Junk DNA: let me say it one more time.

Let me say it one more time.

The term “junk DNA” was not coined on the basis of not knowing what it does. It was not a cop-out or a surrender. Susumu Ohno coined the term in 1972 in reference to a specific mechanism of non-coding DNA formation that he thought accounted for the discrepancies in genome size among species: gene duplication and pseudogenization. That is, a gene is duplicated and one of the copies becomes degraded by mutation to the point of being non-functional with regard to protein coding. (Sometimes the second copy takes on a new function through “neofunctionalization”, or the two copies may split the original function through “subfunctionalization”). “Junk” meant “something that was functional (a gene) but now isn’t (a pseudogene)”.

It has turned out that non-coding DNA is far more complex than just pseudogenes. It also includes transposable elements, introns, and highly repetitive sequences (e.g., microsatellites). For the most part, the mechanisms by which these form are reasonably well understood, and as a result there is good reason to expect that many or even most of them are not functional for the organism. Many authors argue that most non-coding DNA is non-functional, not because of a lack of imagination, but on the basis of a large amount of information regarding its mechanisms of accumulation.

Some non-coding DNA is proving to be functional, to be sure. Gene regulation, structural maintenance of chromosomes, alternative splicing, etc., all involve sequences other than protein-coding exons. But this is still a minority of the non-coding DNA, and there is always the issue of the onion test when considering all non-coding DNA to be functional.

And finally, it needs to be pointed out again that evolutionary biologists and geneticists held a variety of views on functionality, some claiming that it was all functional, some saying very little (but few, if any, saying it was all totally non-functional). Strict adaptationist (“ultra-Darwinian”) thinking had led many authors to assume that non-coding DNA must be doing something useful or it would have been eliminated by selection long ago. The proponents of the “selfish DNA” approach to non-coding DNA wrote their papers in direct response to this overly adaptationist interpretation and argued that much of it could be explained simply by the existence of mechanisms that put it there, independent of organism-level function. But even they expected that some would turn out to play a role in regulation. At the same time, most researchers for the past half century have noted the link between DNA amount and cell size, which means that total non-coding DNA content is not irrelevant biologically. This could, however, be an effect instead of a function, which is why there has for decades been discussion about this issue.

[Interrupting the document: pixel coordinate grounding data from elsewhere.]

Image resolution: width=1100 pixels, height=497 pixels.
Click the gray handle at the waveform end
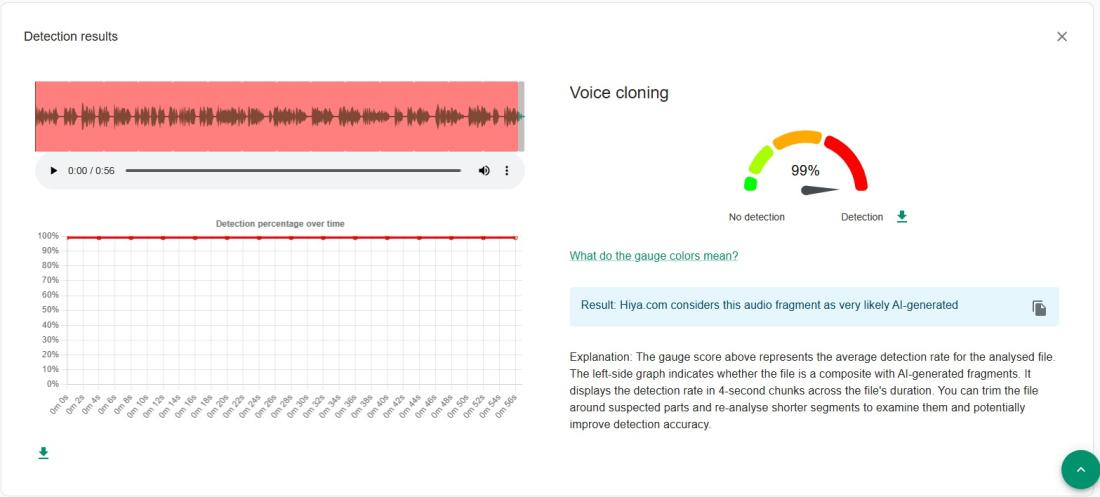[x=521, y=116]
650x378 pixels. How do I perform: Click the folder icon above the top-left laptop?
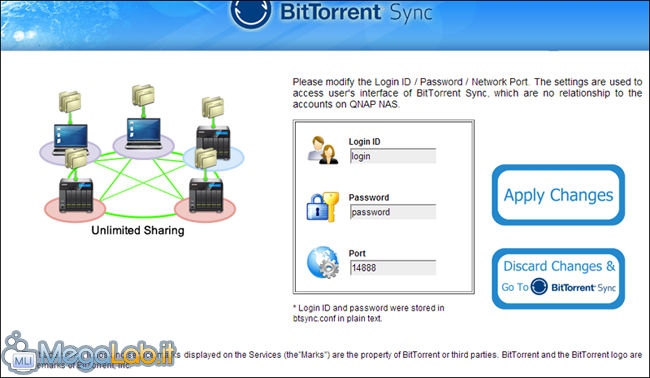pyautogui.click(x=70, y=102)
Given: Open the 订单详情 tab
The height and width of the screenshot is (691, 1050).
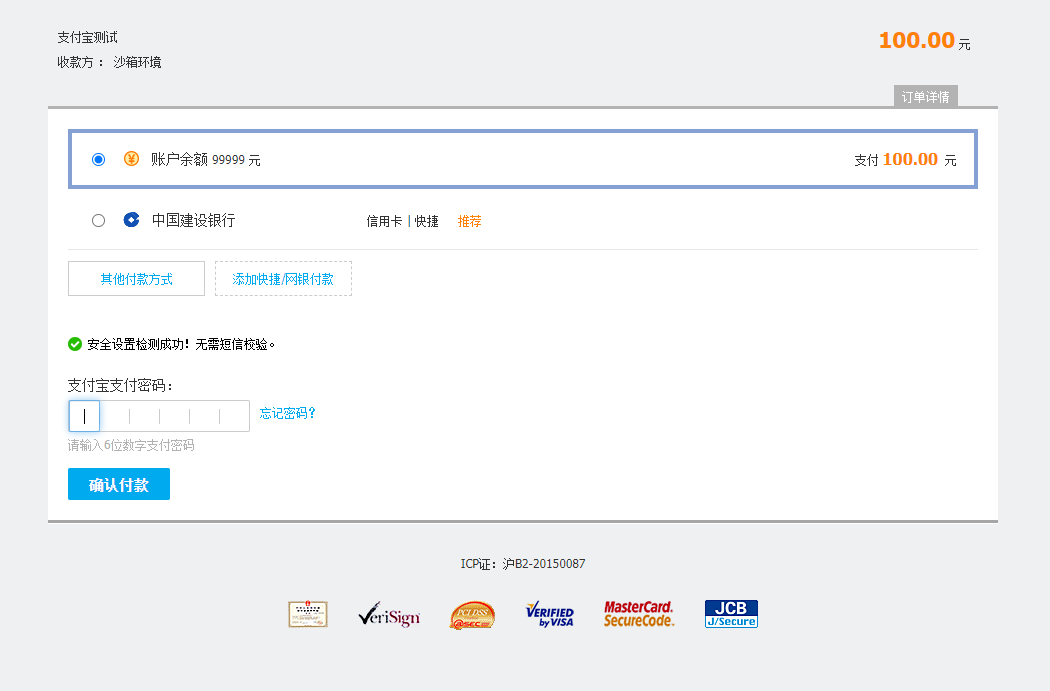Looking at the screenshot, I should click(x=925, y=96).
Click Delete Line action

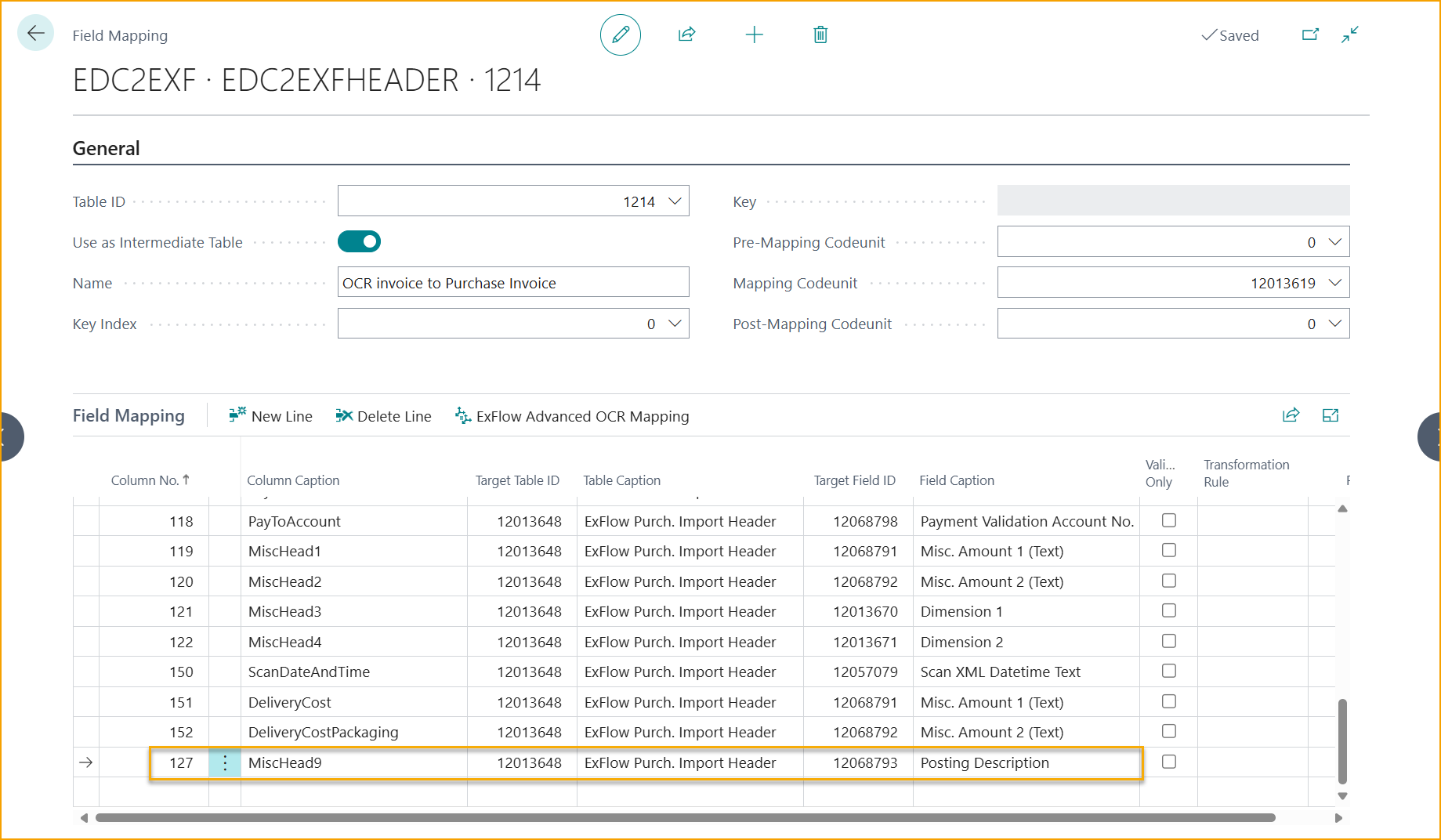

You can tell someone who knows very little about the science or history of “junk DNA” when they make one or more of the following claims: 1) All scientists have always thought it was all totally irrelevant to the organism. 2) New evidence is suggesting that it is all functional. 3) “Darwinism” led to the assumption that non-coding DNA is non-functional. The opposite is true in each case.

One can discuss possible functions for non-coding DNA — that’s not a problem, and it makes for an interesting topic if data are used to back up claims — but please stop distorting the views of scientists both past and present in the process.